• [EXERCISE GOAL]: Output the rows below word for word, starting at the line containing "Select the brush drawing tool" and ending at the line containing "pos(102,421)", with no pictures.

• [EXERCISE MATERIAL]:
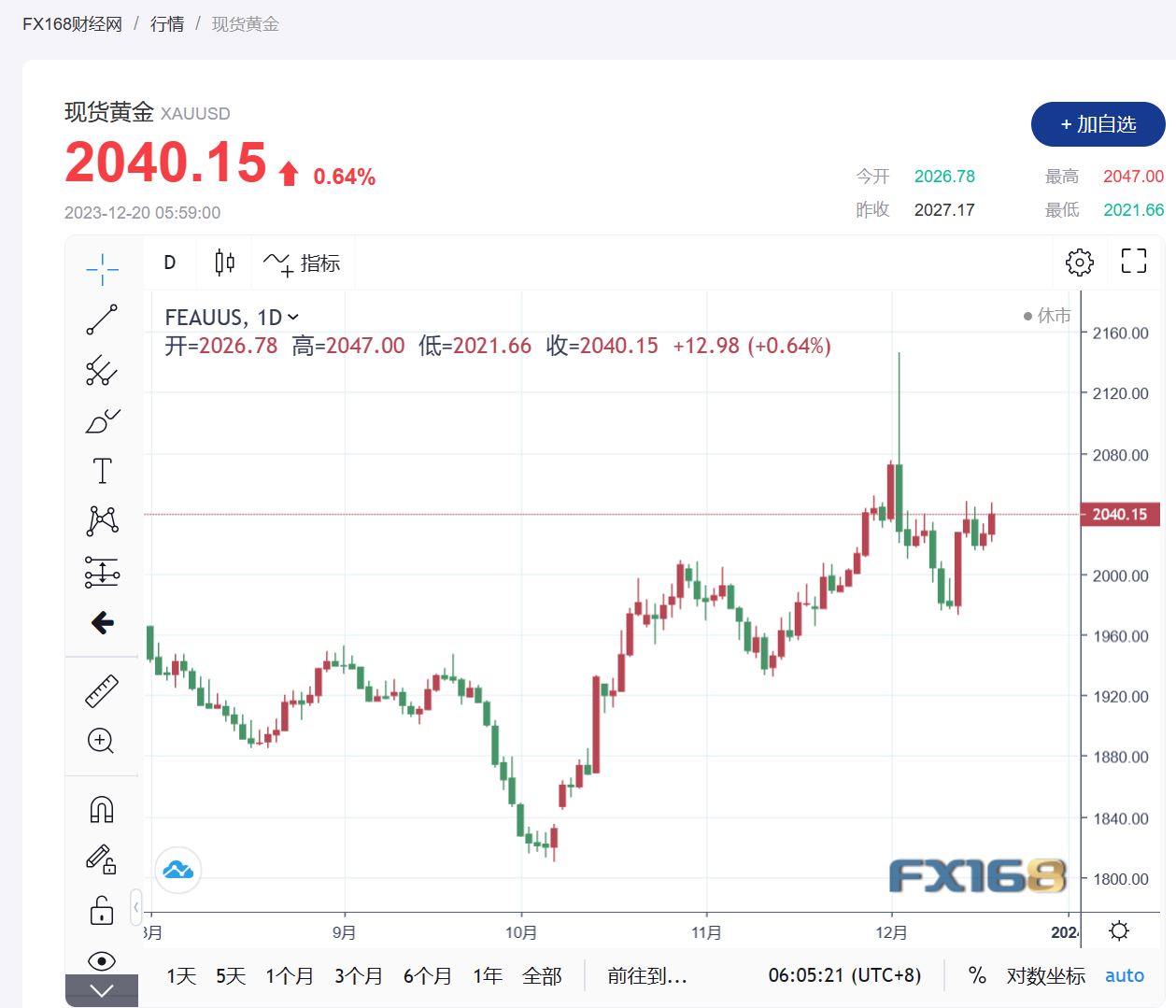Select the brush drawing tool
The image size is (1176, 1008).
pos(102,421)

---

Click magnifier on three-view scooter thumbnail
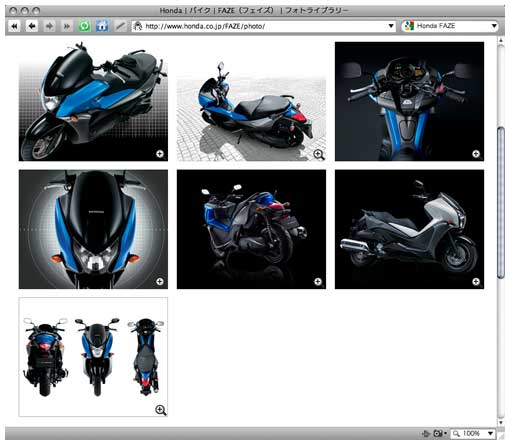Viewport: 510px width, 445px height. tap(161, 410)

• [EXERCISE RESULT]:
Select the brush drawing tool
The image size is (1176, 1008).
pos(102,421)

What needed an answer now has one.